### Data supplied

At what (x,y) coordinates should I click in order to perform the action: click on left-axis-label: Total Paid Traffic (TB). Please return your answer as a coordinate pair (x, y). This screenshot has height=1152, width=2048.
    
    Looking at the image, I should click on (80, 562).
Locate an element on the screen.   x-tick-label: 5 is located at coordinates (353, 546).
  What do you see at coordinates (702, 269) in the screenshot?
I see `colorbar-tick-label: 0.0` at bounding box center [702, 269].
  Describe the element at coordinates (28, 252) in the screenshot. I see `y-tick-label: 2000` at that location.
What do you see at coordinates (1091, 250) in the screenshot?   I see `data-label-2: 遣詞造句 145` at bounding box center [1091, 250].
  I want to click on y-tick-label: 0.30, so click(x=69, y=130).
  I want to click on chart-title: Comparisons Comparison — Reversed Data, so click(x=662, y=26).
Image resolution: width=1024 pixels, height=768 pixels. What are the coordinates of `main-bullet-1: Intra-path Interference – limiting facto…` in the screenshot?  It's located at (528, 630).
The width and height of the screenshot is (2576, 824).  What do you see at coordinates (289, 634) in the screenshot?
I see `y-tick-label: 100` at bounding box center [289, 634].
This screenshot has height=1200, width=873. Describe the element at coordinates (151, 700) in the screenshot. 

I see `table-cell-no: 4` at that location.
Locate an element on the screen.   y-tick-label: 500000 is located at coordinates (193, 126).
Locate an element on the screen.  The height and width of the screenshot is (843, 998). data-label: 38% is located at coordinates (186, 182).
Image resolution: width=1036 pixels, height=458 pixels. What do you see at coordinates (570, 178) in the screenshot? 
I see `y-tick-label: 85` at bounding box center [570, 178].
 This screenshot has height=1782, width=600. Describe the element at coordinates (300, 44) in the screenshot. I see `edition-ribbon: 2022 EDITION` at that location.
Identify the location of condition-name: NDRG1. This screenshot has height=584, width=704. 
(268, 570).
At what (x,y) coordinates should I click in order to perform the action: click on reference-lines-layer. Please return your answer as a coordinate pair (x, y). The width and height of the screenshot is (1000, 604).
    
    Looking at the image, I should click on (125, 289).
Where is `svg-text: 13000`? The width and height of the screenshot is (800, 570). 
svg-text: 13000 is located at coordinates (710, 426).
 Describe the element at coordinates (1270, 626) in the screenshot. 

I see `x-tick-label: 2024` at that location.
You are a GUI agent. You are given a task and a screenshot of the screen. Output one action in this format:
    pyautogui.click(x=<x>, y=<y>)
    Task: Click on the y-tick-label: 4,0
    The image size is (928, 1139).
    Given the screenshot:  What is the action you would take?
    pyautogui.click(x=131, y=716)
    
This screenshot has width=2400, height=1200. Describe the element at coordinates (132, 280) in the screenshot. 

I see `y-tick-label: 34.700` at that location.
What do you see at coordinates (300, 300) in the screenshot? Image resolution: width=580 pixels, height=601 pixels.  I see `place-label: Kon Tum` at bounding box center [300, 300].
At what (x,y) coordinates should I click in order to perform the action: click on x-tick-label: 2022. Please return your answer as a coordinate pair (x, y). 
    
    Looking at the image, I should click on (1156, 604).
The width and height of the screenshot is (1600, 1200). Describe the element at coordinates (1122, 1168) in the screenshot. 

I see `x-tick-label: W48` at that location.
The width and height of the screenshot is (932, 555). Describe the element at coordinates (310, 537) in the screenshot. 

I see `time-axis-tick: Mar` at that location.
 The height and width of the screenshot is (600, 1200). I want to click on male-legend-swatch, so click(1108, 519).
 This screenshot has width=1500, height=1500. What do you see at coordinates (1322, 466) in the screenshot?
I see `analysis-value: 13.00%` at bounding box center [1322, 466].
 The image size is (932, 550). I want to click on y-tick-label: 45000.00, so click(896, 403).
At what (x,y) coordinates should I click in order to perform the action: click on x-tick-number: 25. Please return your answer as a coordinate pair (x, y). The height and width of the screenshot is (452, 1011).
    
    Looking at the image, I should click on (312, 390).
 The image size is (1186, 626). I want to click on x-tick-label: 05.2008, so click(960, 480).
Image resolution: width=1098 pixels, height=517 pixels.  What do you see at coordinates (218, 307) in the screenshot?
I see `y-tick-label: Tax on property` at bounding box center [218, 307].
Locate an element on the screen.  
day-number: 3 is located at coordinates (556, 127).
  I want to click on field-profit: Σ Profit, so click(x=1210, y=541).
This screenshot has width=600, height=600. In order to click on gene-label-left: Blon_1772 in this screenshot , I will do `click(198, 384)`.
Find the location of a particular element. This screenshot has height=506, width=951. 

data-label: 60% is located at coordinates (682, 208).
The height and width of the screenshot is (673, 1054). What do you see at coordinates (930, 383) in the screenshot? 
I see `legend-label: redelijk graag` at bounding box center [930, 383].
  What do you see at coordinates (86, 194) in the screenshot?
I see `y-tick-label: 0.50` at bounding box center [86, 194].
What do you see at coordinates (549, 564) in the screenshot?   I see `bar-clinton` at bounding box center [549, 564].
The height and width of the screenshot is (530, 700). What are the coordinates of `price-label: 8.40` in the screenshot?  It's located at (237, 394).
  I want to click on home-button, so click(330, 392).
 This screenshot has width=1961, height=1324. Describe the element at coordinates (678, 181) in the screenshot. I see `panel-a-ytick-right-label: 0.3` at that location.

### Problem statement
Extract every entry above and reproduce each one verbatim, without changing a single character.

### Exercise output
At what (x,y) coordinates should I click in order to perform the action: click on left-axis-label: Total Paid Traffic (TB). Please return your answer as a coordinate pair (x, y). This screenshot has height=1152, width=2048.
    
    Looking at the image, I should click on (80, 562).
Locate an element on the screen.   x-tick-label: 5 is located at coordinates (353, 546).
  What do you see at coordinates (702, 269) in the screenshot?
I see `colorbar-tick-label: 0.0` at bounding box center [702, 269].
  Describe the element at coordinates (28, 252) in the screenshot. I see `y-tick-label: 2000` at that location.
What do you see at coordinates (1091, 250) in the screenshot?   I see `data-label-2: 遣詞造句 145` at bounding box center [1091, 250].
  I want to click on y-tick-label: 0.30, so click(x=69, y=130).
  I want to click on chart-title: Comparisons Comparison — Reversed Data, so click(x=662, y=26).
Image resolution: width=1024 pixels, height=768 pixels. What are the coordinates of `main-bullet-1: Intra-path Interference – limiting facto…` in the screenshot?  It's located at (528, 630).
The width and height of the screenshot is (2576, 824).  What do you see at coordinates (289, 634) in the screenshot?
I see `y-tick-label: 100` at bounding box center [289, 634].
This screenshot has height=1200, width=873. Describe the element at coordinates (151, 700) in the screenshot. 

I see `table-cell-no: 4` at that location.
Locate an element on the screen.   y-tick-label: 500000 is located at coordinates (193, 126).
Locate an element on the screen.  The height and width of the screenshot is (843, 998). data-label: 38% is located at coordinates (186, 182).
Image resolution: width=1036 pixels, height=458 pixels. What do you see at coordinates (570, 178) in the screenshot? 
I see `y-tick-label: 85` at bounding box center [570, 178].
 This screenshot has height=1782, width=600. Describe the element at coordinates (300, 44) in the screenshot. I see `edition-ribbon: 2022 EDITION` at that location.
Identify the location of condition-name: NDRG1. This screenshot has height=584, width=704. 
(268, 570).
At what (x,y) coordinates should I click in order to perform the action: click on reference-lines-layer. Please return your answer as a coordinate pair (x, y). The width and height of the screenshot is (1000, 604).
    
    Looking at the image, I should click on (125, 289).
Where is `svg-text: 13000`? The width and height of the screenshot is (800, 570). 
svg-text: 13000 is located at coordinates (710, 426).
 Describe the element at coordinates (1270, 626) in the screenshot. 

I see `x-tick-label: 2024` at that location.
You are a GUI agent. You are given a task and a screenshot of the screen. Output one action in this format:
    pyautogui.click(x=<x>, y=<y>)
    Task: Click on the y-tick-label: 4,0
    The image size is (928, 1139).
    Given the screenshot:  What is the action you would take?
    pyautogui.click(x=131, y=716)
    
This screenshot has width=2400, height=1200. Describe the element at coordinates (132, 280) in the screenshot. 

I see `y-tick-label: 34.700` at that location.
What do you see at coordinates (300, 300) in the screenshot? Image resolution: width=580 pixels, height=601 pixels.  I see `place-label: Kon Tum` at bounding box center [300, 300].
At what (x,y) coordinates should I click in order to perform the action: click on x-tick-label: 2022. Please return your answer as a coordinate pair (x, y). 
    
    Looking at the image, I should click on (1156, 604).
The width and height of the screenshot is (1600, 1200). Describe the element at coordinates (1122, 1168) in the screenshot. 

I see `x-tick-label: W48` at that location.
The width and height of the screenshot is (932, 555). Describe the element at coordinates (310, 537) in the screenshot. 

I see `time-axis-tick: Mar` at that location.
 The height and width of the screenshot is (600, 1200). I want to click on male-legend-swatch, so click(1108, 519).
 This screenshot has width=1500, height=1500. What do you see at coordinates (1322, 466) in the screenshot?
I see `analysis-value: 13.00%` at bounding box center [1322, 466].
 The image size is (932, 550). I want to click on y-tick-label: 45000.00, so click(896, 403).
At what (x,y) coordinates should I click in order to perform the action: click on x-tick-number: 25. Please return your answer as a coordinate pair (x, y). The height and width of the screenshot is (452, 1011).
    
    Looking at the image, I should click on (312, 390).
 The image size is (1186, 626). I want to click on x-tick-label: 05.2008, so click(960, 480).
Image resolution: width=1098 pixels, height=517 pixels.  What do you see at coordinates (218, 307) in the screenshot?
I see `y-tick-label: Tax on property` at bounding box center [218, 307].
Locate an element on the screen.  
day-number: 3 is located at coordinates (556, 127).
  I want to click on field-profit: Σ Profit, so click(x=1210, y=541).
This screenshot has width=600, height=600. In order to click on gene-label-left: Blon_1772 in this screenshot , I will do `click(198, 384)`.
Find the location of a particular element. This screenshot has height=506, width=951. 

data-label: 60% is located at coordinates (682, 208).
The height and width of the screenshot is (673, 1054). What do you see at coordinates (930, 383) in the screenshot? 
I see `legend-label: redelijk graag` at bounding box center [930, 383].
  What do you see at coordinates (86, 194) in the screenshot?
I see `y-tick-label: 0.50` at bounding box center [86, 194].
What do you see at coordinates (549, 564) in the screenshot?   I see `bar-clinton` at bounding box center [549, 564].
The height and width of the screenshot is (530, 700). What are the coordinates of `price-label: 8.40` in the screenshot?  It's located at (237, 394).
  I want to click on home-button, so click(330, 392).
 This screenshot has width=1961, height=1324. Describe the element at coordinates (678, 181) in the screenshot. I see `panel-a-ytick-right-label: 0.3` at that location.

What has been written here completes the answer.